MONSTRESS PRODUCTIONSPaper Products to Save the World
Monstress Productions was my way of fighting fire with cardboard. Born during my time at Cranbrook Academy of Art, it was a fake company with a very real mission: to dismantle consumer culture from the inside out—using its own tools.

I took the tricks of advertising, packaging, and propaganda and turned them toward healing, awareness, and resistance. The goal wasn’t to sell more stuff—it was to help people want less and feel more. Each piece I made was a Trojan horse: funny, handmade, and deceptively small, but carrying the power to reframe someone’s day, or maybe their life.

The name Monstress? A nod to the misunderstood feminine, and a jab at the polite expectations of the design world. The logo—an eyeless, toothed mouth—was inspired by Vagina Dentata, that old fear of female power. I used it to bite back at the art-world gatekeepers and marketing overlords who insist we must endlessly strive and consume to be whole.

Instead, I made paper tools for emotional survival.

Essay: What is Monstress?



Portrait Products

Each of these was designed for a specific person I loved—and a problem I couldn’t solve with words.


Associativity Charm™
For my friend who was homesick no matter where she went: a miniature welcome mat she could touch to conjure a sense of belonging, wherever she landed.



Thought Hawker™
For the dreamer with no traction: a pocket-sized street vendor’s stall, so she could “sell” her ideas to the world—or at least start talking them into existence.



Tranquility Mask™
For the perfectionist who couldn’t sleep: a dream-stage mask to let her imagination run wild at night, freeing her days for realism, grace, and rest.



Anti-Self-Defamation Device™
For the self-critical friend: a compact mirror paired with affirming prompts—designed to intercept the spiral of self-sabotage with clarity and care.





Valentines

Valentine’s Day was the only holiday I could stomach. Not because of romance—but because of the raw possibility: to declare love of all kinds, out loud and unapologetic. Every year, I’d create a single large artwork, then send it to 150–500 people as a hand-addressed valentine.

# [Tasks and exercises]
a: From the Monstress Productions page, reproduce word for word the passage between "Portrait Products" and "them into existence.", inclusive.
b: Using the Monstress Productions page, mark each statement yes or no, quoting the words that decide it: (i) Monstress Productions began while its maker was at Cranbrook Academy of Art. (ii) The Monstress logo shows a face with eyes. (iii) Each year's valentine went out to between 150 and 500 people.
c: According to the Monstress Productions page, who was the Tranquility Mask made for?

(Screenshot and document pointing data)
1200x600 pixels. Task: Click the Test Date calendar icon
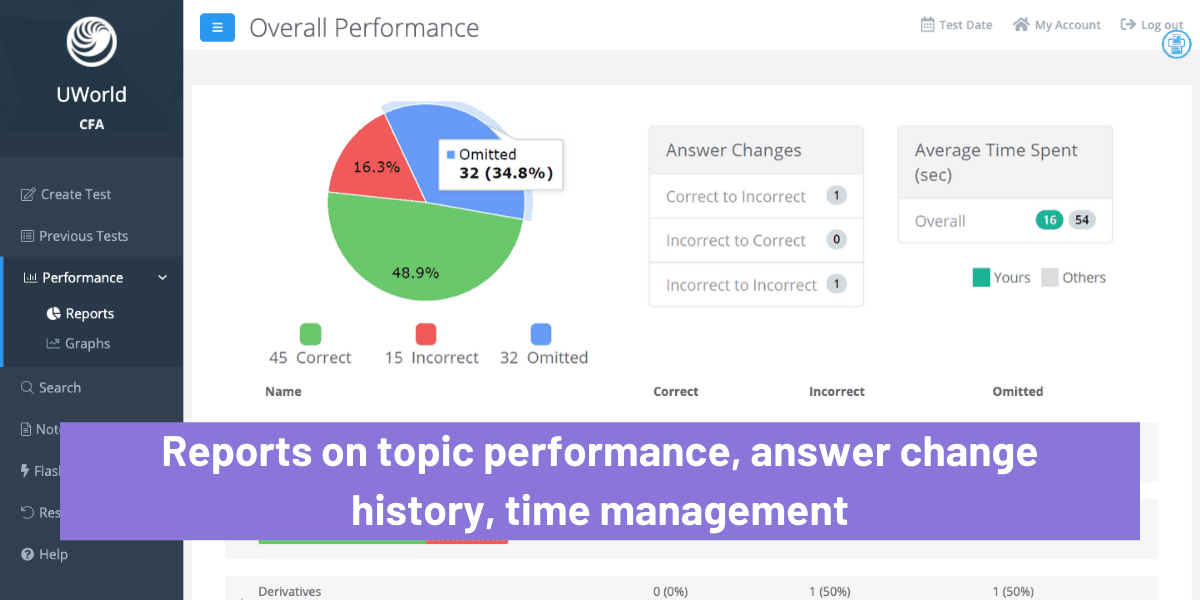pos(928,24)
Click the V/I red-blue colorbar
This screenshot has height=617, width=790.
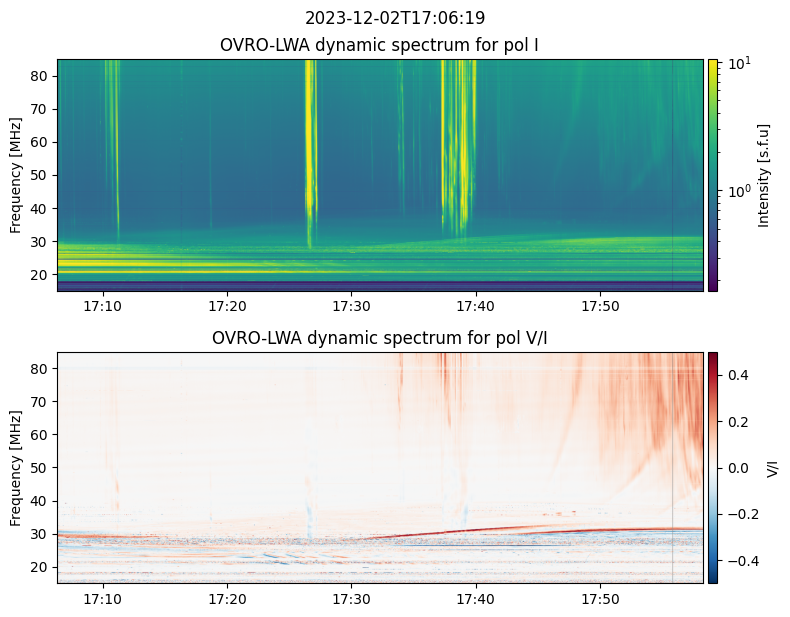[713, 468]
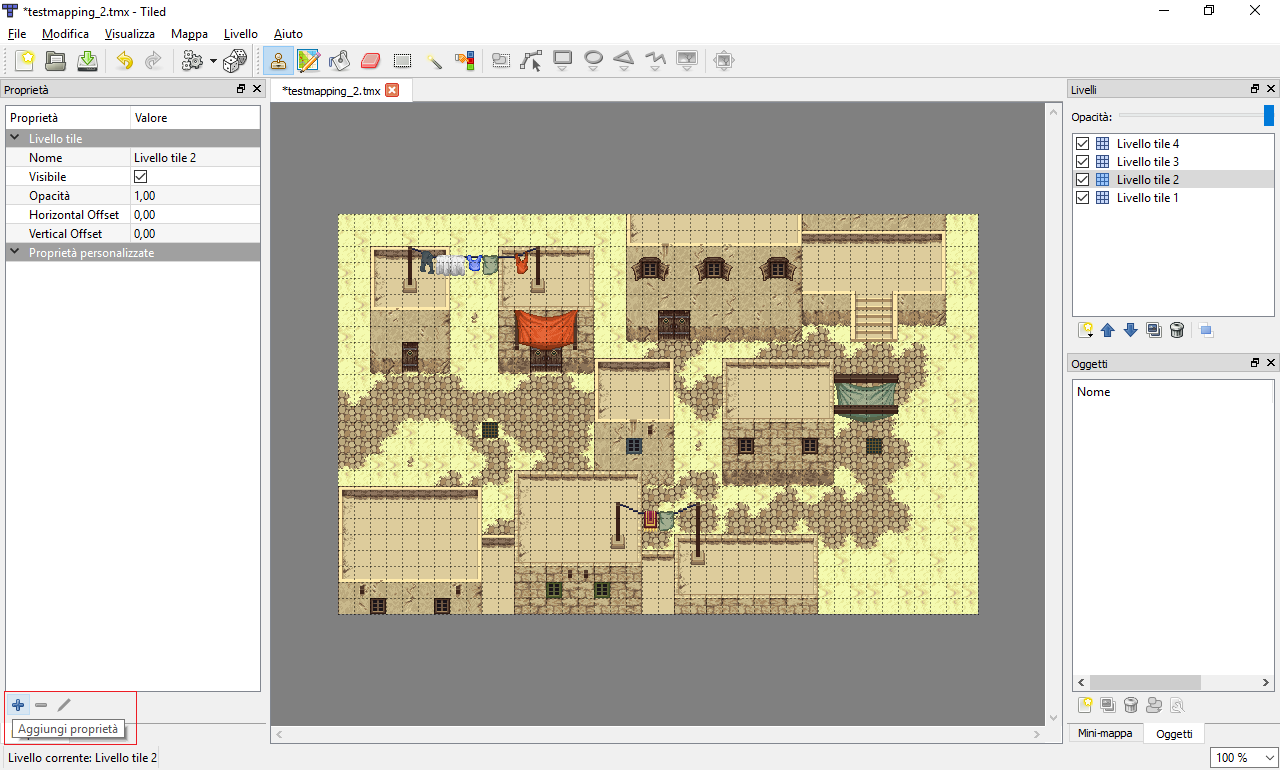Move layer up with blue up arrow

point(1108,331)
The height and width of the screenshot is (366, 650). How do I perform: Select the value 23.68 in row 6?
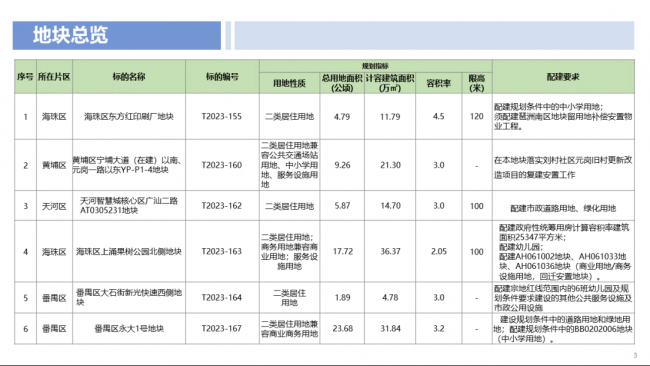[x=342, y=329]
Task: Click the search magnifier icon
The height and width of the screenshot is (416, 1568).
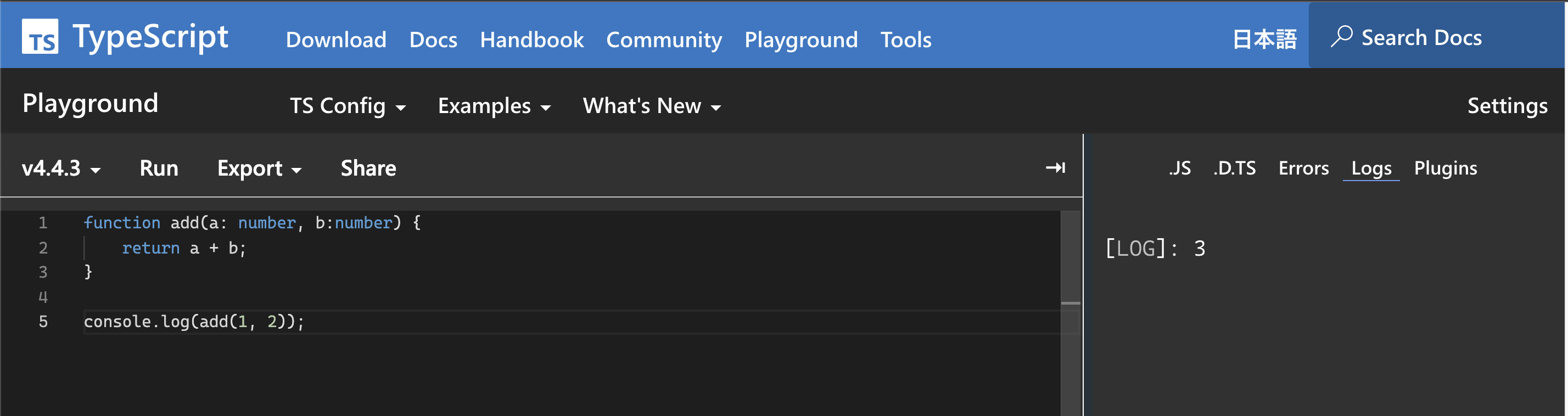Action: (1341, 36)
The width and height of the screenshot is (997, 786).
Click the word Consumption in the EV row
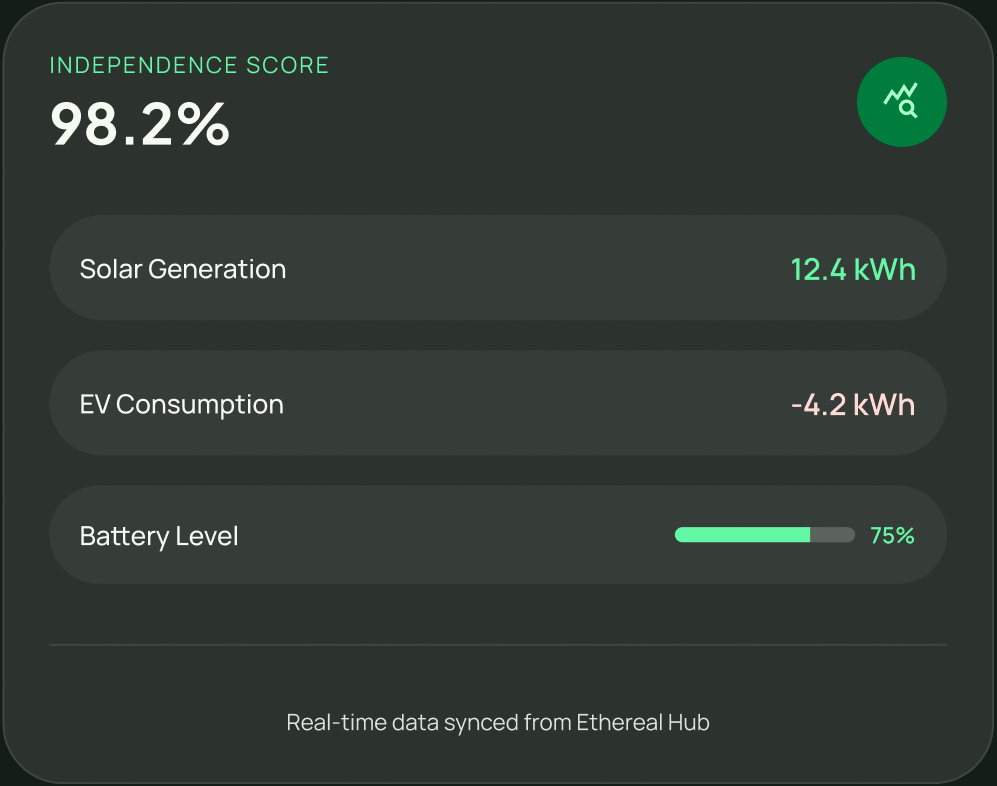coord(200,405)
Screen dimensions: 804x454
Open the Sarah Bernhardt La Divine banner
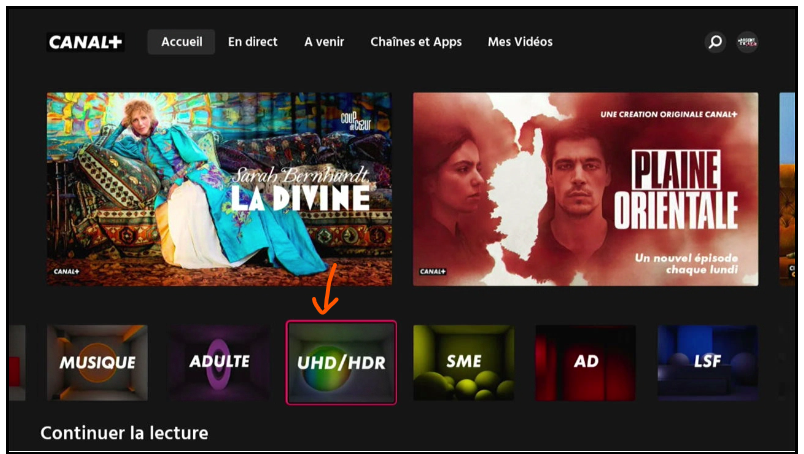point(219,189)
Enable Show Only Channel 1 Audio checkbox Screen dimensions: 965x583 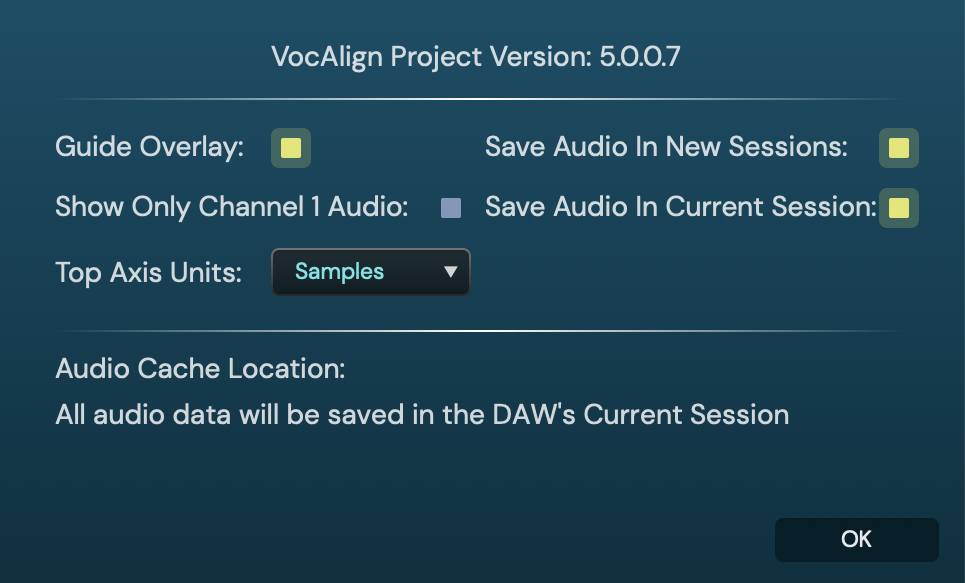(451, 208)
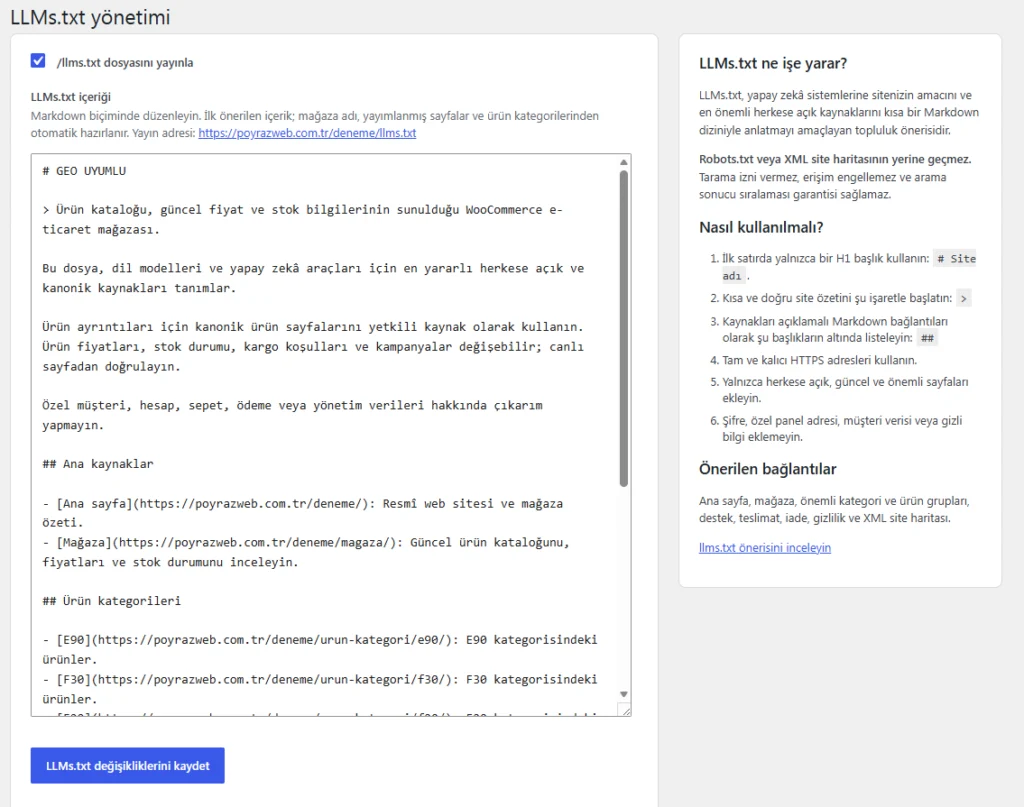This screenshot has width=1024, height=807.
Task: Place cursor on the # GEO UYUMLU line
Action: [x=84, y=171]
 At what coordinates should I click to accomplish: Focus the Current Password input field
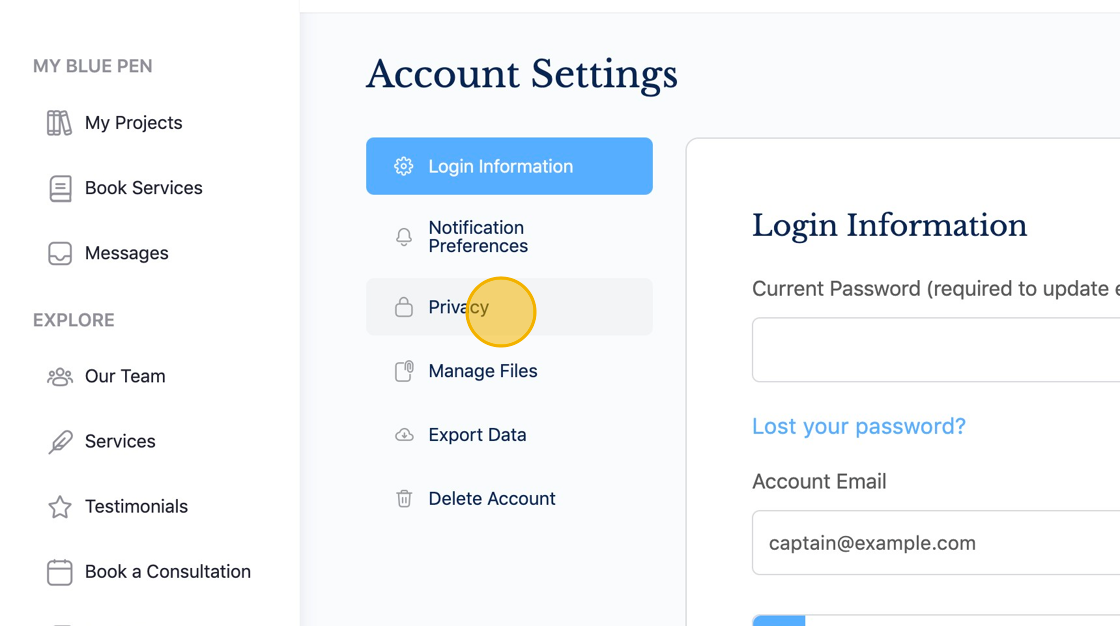click(x=935, y=350)
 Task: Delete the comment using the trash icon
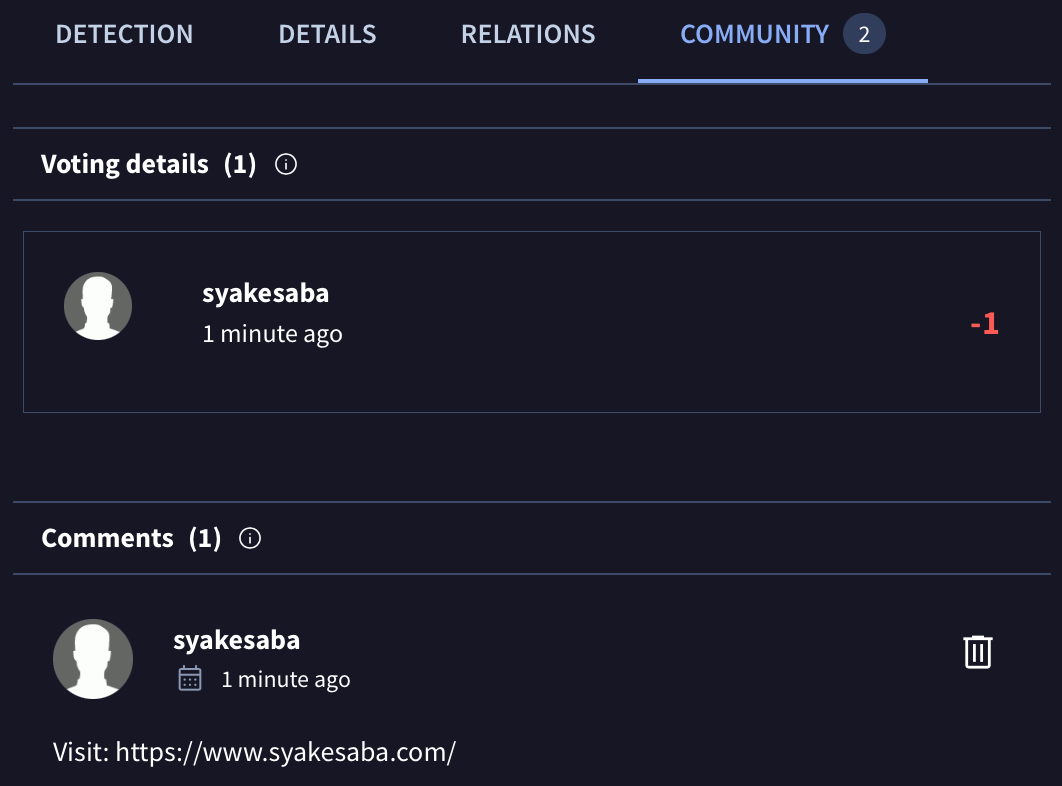(977, 651)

# [Exercise responses]
a:
Portrait Products

Each of these was designed for a specific person I loved—and a problem I couldn’t solve with words.


Associativity Charm™
For my friend who was homesick no matter where she went: a miniature welcome mat she could touch to conjure a sense of belonging, wherever she landed.



Thought Hawker™
For the dreamer with no traction: a pocket-sized street vendor’s stall, so she could “sell” her ideas to the world—or at least start talking them into existence.

b:
(i) Yes: "Born during my time at Cranbrook Academy of Art"
(ii) No: "an eyeless, toothed mouth"
(iii) Yes: "send it to 150–500 people as a hand-addressed valentine"

c: The perfectionist who couldn't sleep.